### Data Masukan
##########

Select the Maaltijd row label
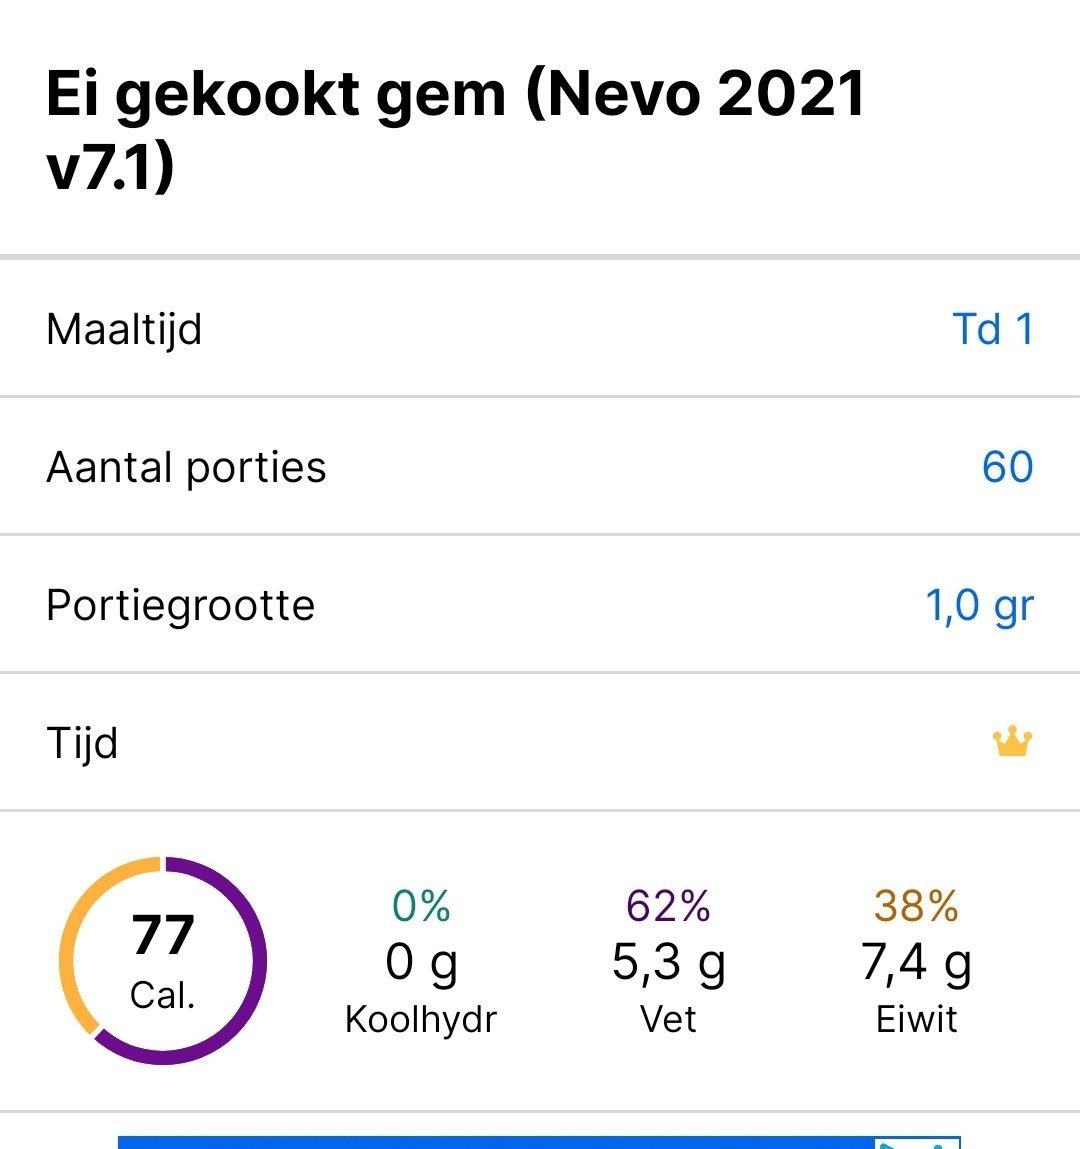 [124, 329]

##########

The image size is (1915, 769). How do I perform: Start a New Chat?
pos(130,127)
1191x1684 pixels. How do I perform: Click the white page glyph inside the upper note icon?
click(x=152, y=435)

##########

### Petunjuk
Susun semua baris mulai dari baris yang memuat "1191x1684 pixels. How" hingga baris yang memuat "click(x=152, y=435)" menjadi tabel Markdown. Gunakan kolom No untuk nomor urut dan kolom Baris untuk isi baris, lalu lewati baris kosong.

### Penyelesaian Soal
| No | Baris |
|---|---|
| 1 | 1191x1684 pixels. How do I perform: Click the white page glyph inside the upper note icon? |
| 2 | click(x=152, y=435) |